[GOAL]
Find every line in the listing below that contains the word "agent" and copy each of those lines.

[start INPUT FOR THIS TASK]

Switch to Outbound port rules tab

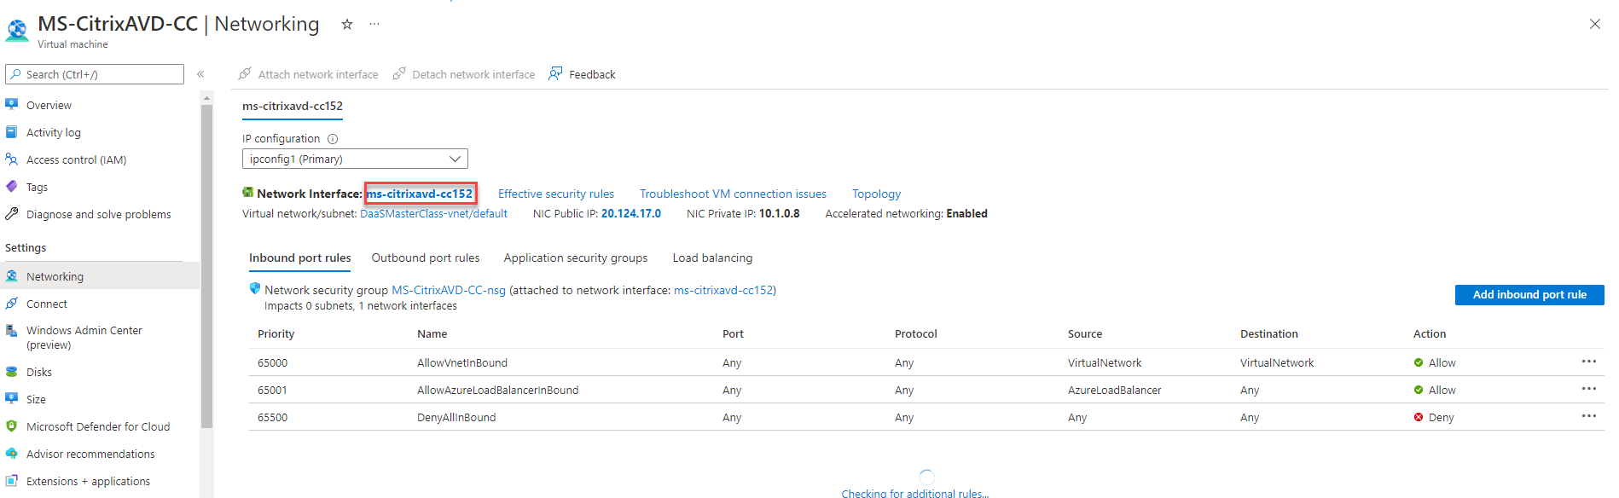pyautogui.click(x=426, y=258)
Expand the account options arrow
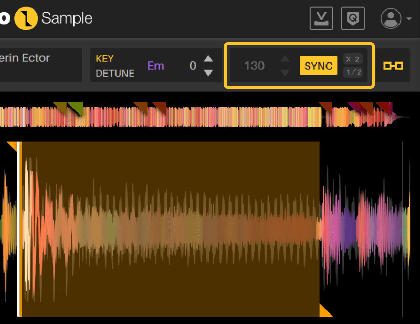 (408, 18)

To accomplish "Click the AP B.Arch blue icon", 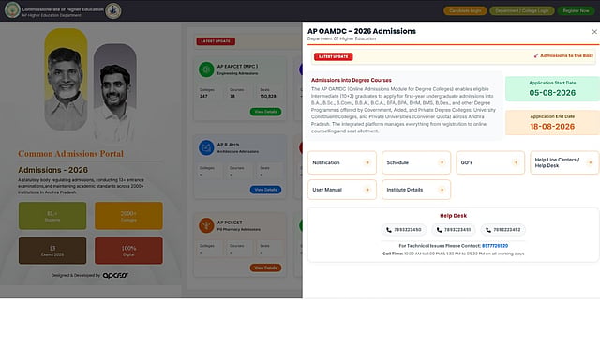I will [206, 147].

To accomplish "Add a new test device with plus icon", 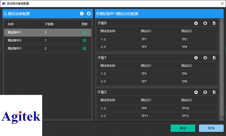I will click(82, 13).
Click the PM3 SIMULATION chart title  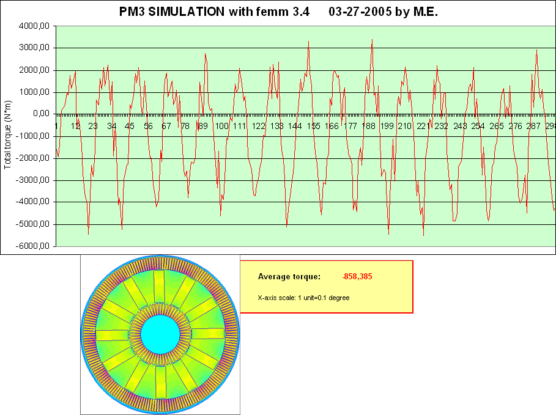coord(277,12)
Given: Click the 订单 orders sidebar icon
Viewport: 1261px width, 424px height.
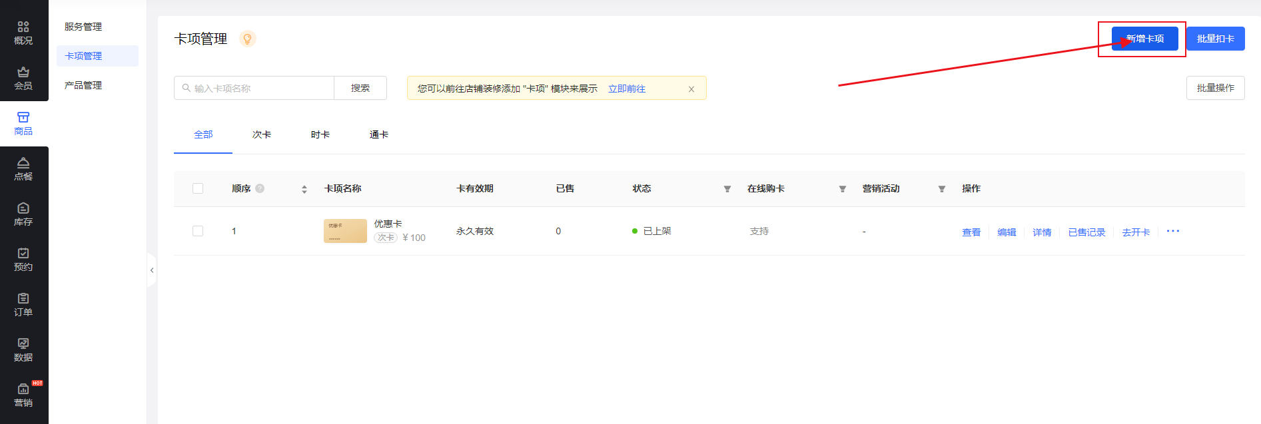Looking at the screenshot, I should [x=23, y=304].
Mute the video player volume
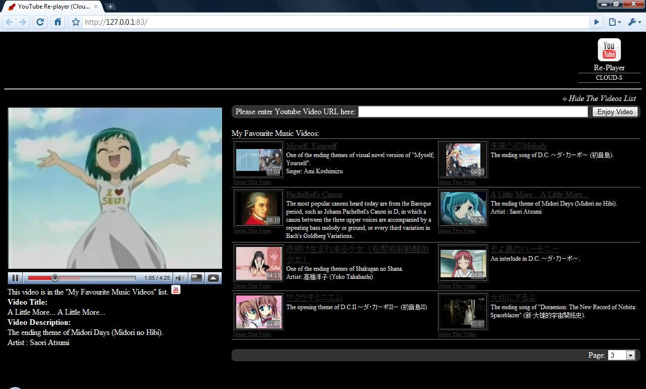This screenshot has width=646, height=389. coord(180,278)
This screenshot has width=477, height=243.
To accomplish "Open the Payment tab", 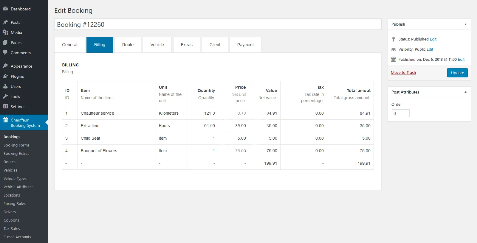I will (x=245, y=45).
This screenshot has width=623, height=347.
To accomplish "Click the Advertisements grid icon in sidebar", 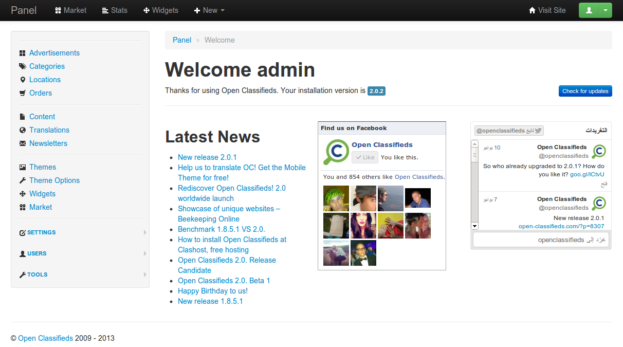I will point(22,53).
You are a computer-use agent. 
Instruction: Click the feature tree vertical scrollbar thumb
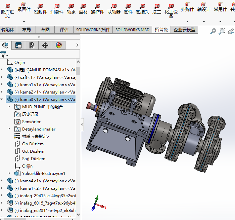coord(78,71)
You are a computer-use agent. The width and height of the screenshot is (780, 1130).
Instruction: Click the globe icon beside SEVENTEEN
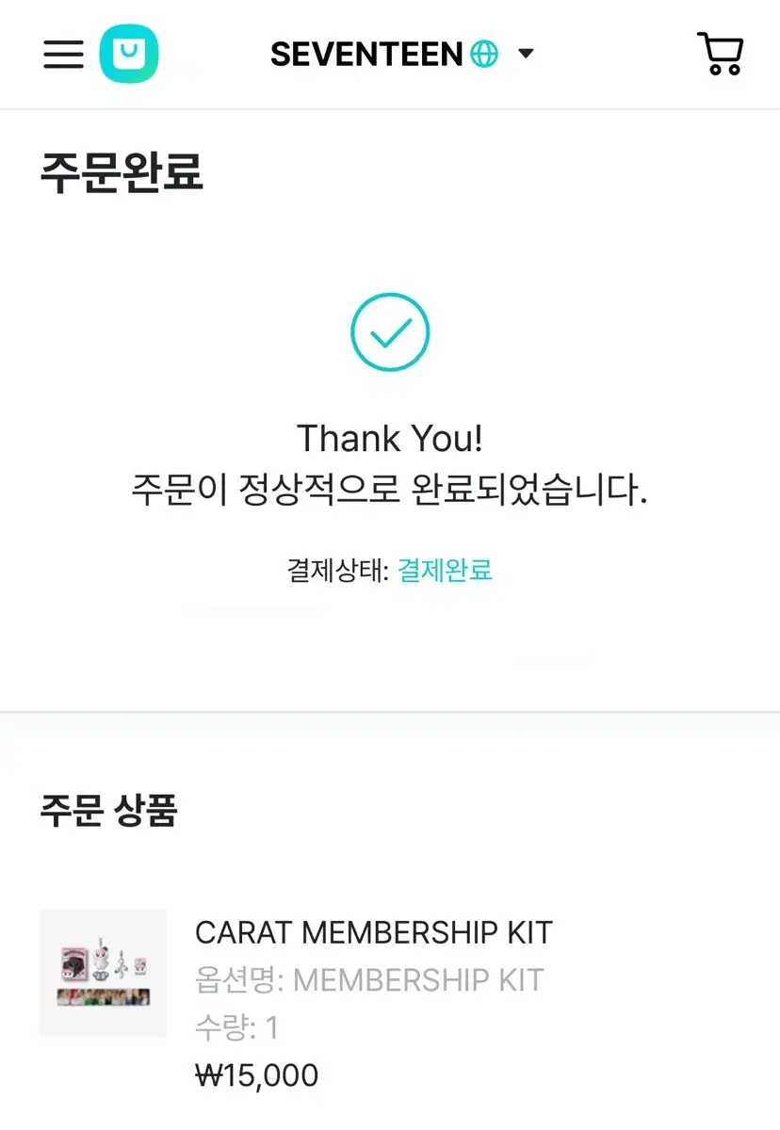pos(484,54)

[end INPUT FOR THIS TASK]

[RESULT BELOW]
You are a computer-use agent. 
You are a computer-use agent. The width and height of the screenshot is (780, 1130).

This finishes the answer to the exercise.